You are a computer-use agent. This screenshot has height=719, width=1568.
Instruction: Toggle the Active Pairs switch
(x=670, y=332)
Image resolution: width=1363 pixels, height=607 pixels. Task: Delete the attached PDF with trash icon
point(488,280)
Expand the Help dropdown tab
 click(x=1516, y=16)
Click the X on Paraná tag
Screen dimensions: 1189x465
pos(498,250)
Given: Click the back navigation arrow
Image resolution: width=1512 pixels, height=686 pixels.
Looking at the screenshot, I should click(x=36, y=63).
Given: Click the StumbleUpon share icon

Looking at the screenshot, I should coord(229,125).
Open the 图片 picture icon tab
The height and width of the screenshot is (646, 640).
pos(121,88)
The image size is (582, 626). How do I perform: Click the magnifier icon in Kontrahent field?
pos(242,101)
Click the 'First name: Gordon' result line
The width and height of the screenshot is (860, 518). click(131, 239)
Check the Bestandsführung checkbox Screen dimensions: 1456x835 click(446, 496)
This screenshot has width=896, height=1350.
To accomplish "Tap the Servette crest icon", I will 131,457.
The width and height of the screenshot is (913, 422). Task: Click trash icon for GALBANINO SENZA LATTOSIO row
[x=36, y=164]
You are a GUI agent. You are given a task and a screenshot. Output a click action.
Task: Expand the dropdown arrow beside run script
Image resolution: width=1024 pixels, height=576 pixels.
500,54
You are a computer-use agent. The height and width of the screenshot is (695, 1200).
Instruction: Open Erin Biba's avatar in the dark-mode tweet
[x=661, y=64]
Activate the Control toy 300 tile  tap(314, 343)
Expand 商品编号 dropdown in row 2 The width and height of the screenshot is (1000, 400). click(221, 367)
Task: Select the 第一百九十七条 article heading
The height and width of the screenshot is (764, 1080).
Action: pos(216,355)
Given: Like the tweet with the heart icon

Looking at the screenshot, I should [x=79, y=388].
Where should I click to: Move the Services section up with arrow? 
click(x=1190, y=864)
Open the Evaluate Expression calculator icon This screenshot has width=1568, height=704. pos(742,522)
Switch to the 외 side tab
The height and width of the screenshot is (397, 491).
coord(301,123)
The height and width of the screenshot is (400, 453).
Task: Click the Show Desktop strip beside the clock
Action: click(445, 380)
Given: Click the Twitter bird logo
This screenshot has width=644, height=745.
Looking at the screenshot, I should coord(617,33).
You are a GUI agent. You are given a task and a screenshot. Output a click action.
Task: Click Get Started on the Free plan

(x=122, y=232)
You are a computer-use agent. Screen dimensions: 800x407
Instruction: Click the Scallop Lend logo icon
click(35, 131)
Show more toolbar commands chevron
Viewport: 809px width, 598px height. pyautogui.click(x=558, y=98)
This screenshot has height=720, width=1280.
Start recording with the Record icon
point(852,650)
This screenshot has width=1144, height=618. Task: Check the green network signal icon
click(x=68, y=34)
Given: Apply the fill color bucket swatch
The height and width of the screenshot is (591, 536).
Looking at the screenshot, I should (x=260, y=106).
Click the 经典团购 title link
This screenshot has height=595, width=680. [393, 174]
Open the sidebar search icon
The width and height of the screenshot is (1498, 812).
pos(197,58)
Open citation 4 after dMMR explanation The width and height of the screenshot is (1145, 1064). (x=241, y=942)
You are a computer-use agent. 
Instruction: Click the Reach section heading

#####

Search the entries for the string "computer" and copy each line where it occurs.

You are a computer-use agent. This screenshot has height=719, width=1568.
You are a computer-use agent. The height and width of the screenshot is (695, 1200).
You are a computer-use agent. Screen dimensions: 800x407
You are a computer-use agent. 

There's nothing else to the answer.